The 14n can save images as RAW or JPEG files, or in both formats simultaneously. In an unusual twist, the camera lets you shoot RAW files at three different resolutions: 13.5, 6, or 3.4 megapixels. At the highest resolution, your light-sensitivity options range from ISO 80 to ISO 400, and you can go as high as ISO 800 at the two lower resolutions.

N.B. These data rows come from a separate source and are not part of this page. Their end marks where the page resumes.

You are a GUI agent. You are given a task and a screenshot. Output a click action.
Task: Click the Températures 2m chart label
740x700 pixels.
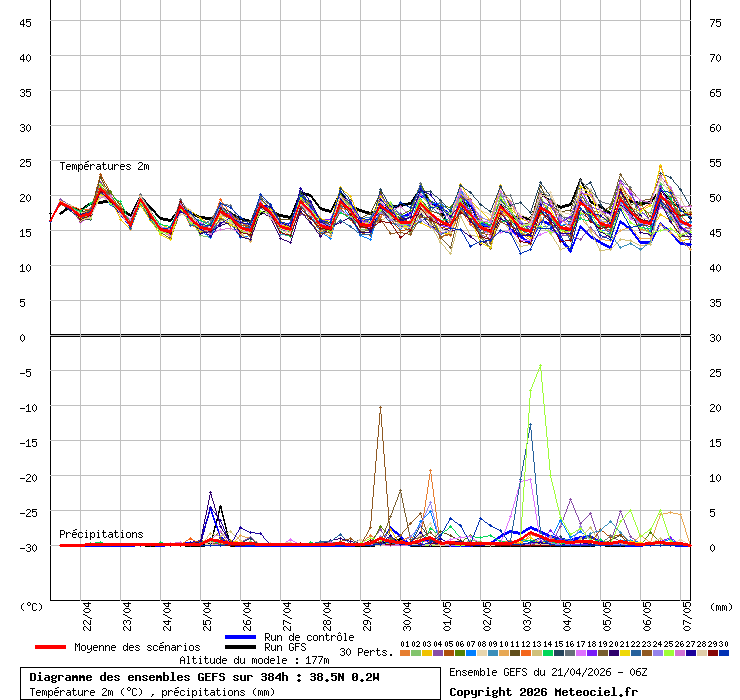(104, 166)
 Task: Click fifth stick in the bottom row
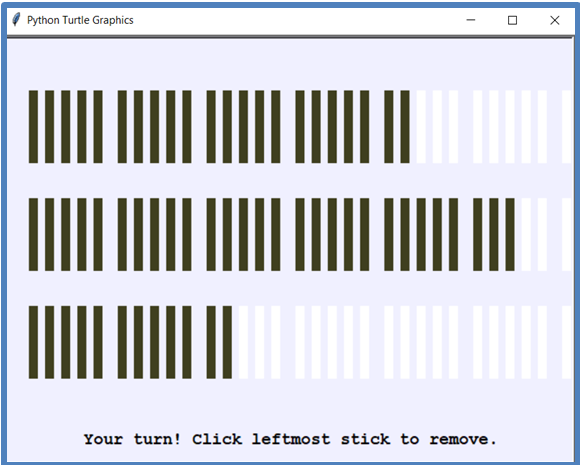pyautogui.click(x=98, y=342)
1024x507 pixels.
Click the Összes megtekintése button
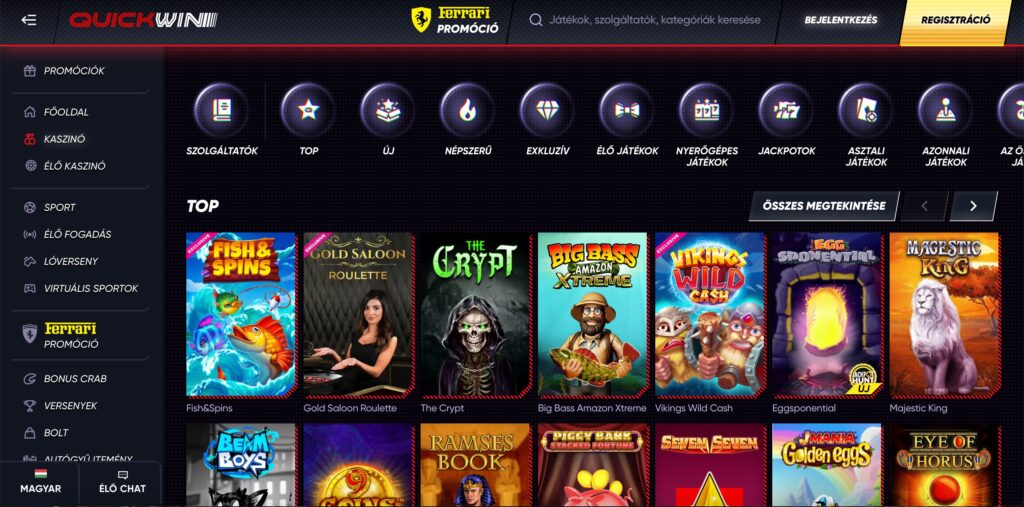824,206
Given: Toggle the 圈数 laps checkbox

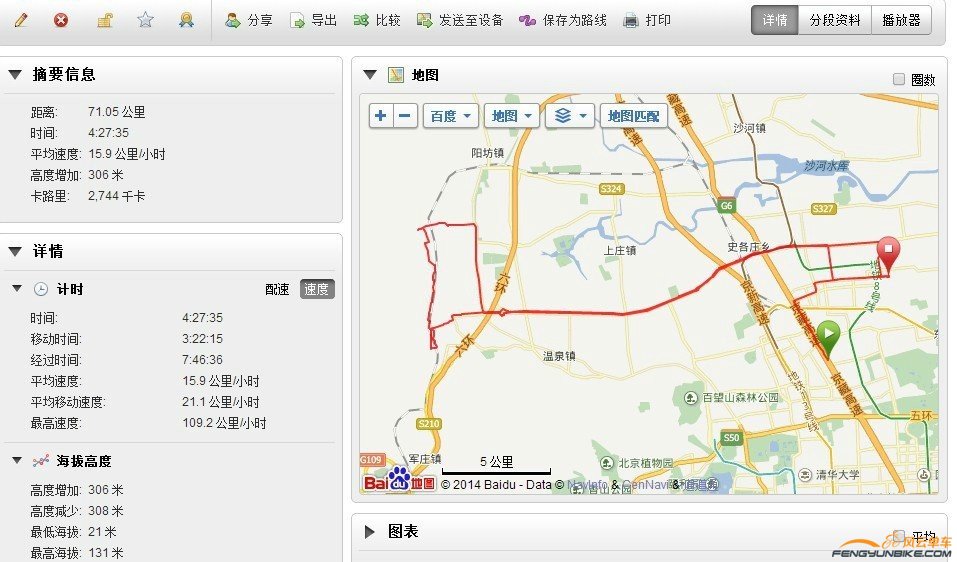Looking at the screenshot, I should tap(898, 79).
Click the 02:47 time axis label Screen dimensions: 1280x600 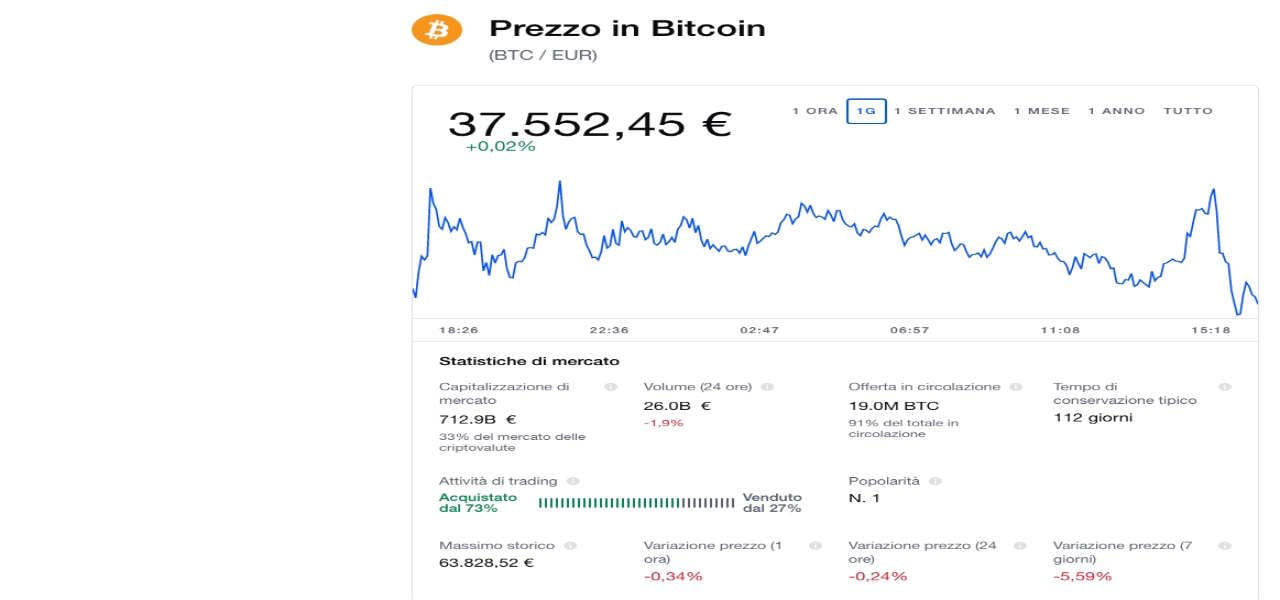pos(759,330)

When you're in RAW+JPEG mode, you can set the resolutions of the two formats independently, so you can capture high-resolution RAW images along with low-resolution JPEG copies for quick browsing, sorting, or e-mailing. You can also record JPEG shots in Kodak's innovative and useful ERI-JPEG format; ERI stands for extended-range imaging. With the aid of a free Adobe Photoshop plug-in, ERI-JPEG offers some of the exposure and white-balance flexibility of RAW while retaining the smaller file sizes and nearly universal compatibility of JPEG. Kodak's free, downloadable Photo Desk is a fairly powerful RAW-processing program with good batch features for efficient handling of multiple photos. And Kodak appears committed to constantly upgrading Photo Desk and the 14n's firmware.

The 14n's feature set contains a few other miscellaneous bonuses, including an intervalometer shooting mode, a PC terminal for external flash units, and myriad custom settings for tailoring the camera's behavior to your style. You can also record sound annotations for captured photos. Finally, the 14n can run on AC power with the included adapter.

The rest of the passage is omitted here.